_WORK ITEM_.
Leaving the pictures aside, repeat every line below exactly.

_DATA PROVIDED_.
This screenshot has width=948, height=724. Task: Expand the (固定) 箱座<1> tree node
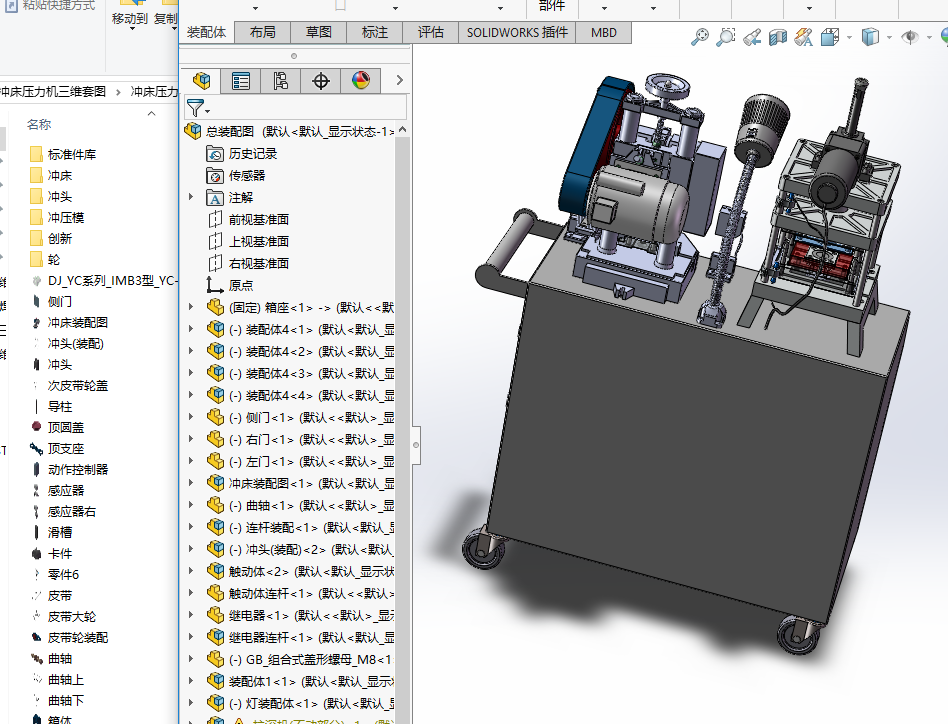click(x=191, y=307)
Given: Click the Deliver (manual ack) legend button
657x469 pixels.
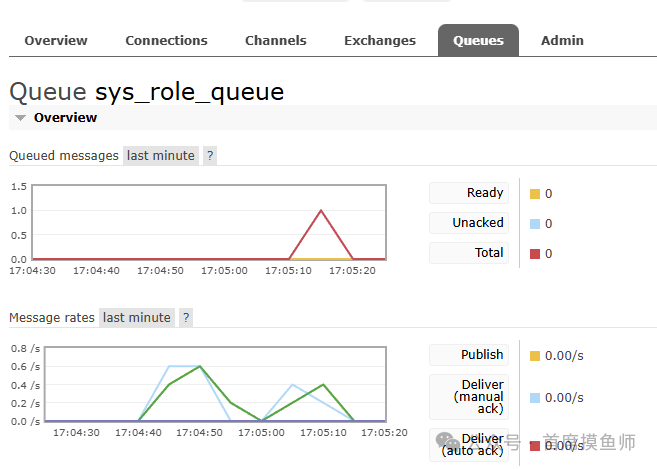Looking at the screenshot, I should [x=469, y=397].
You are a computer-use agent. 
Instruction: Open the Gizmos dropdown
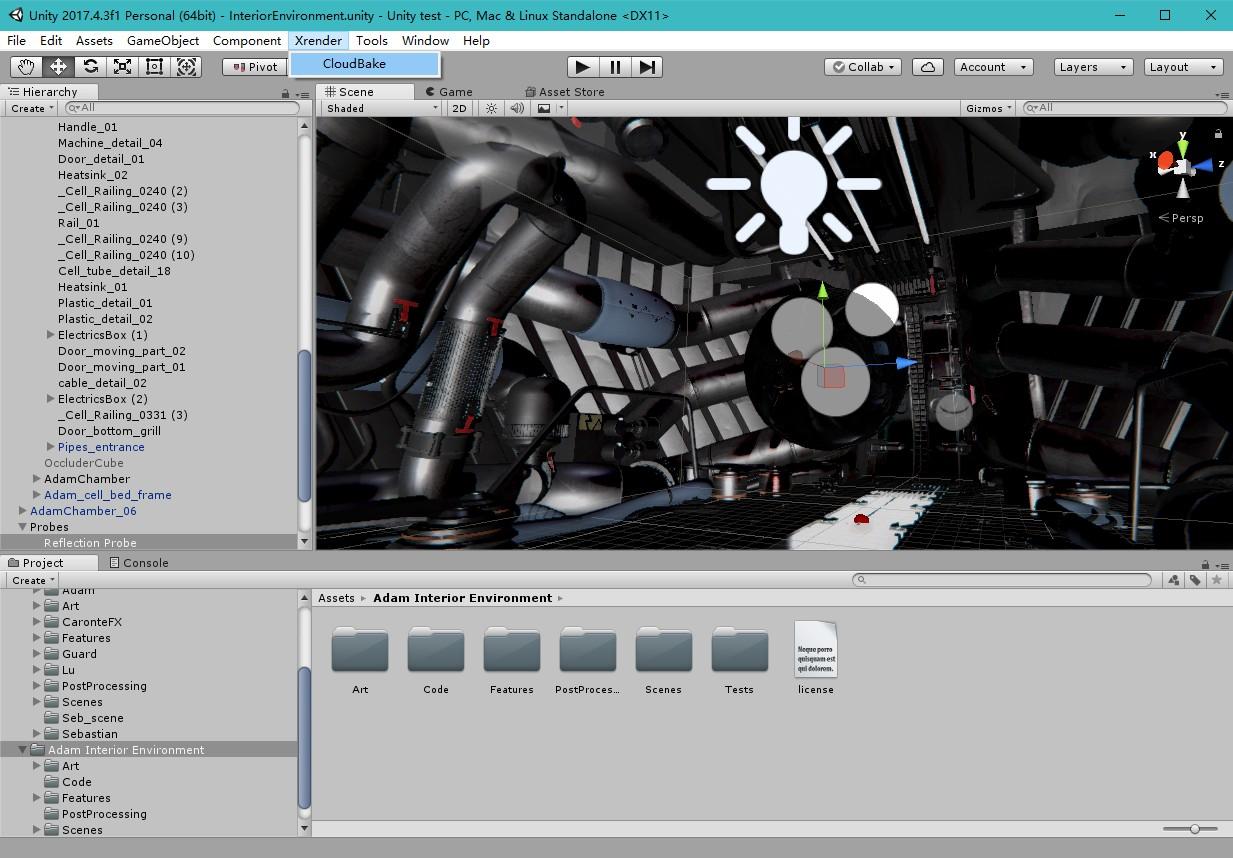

_RESPONSE TO THE TASK_.
This screenshot has width=948, height=724. Task: Expand the (固定) 箱座<1> tree node
click(x=191, y=307)
Given: Click the Deliver (manual ack) legend button
657x469 pixels.
Looking at the screenshot, I should [x=469, y=397].
You are a computer-use agent. 
Instruction: Open the Gizmos dropdown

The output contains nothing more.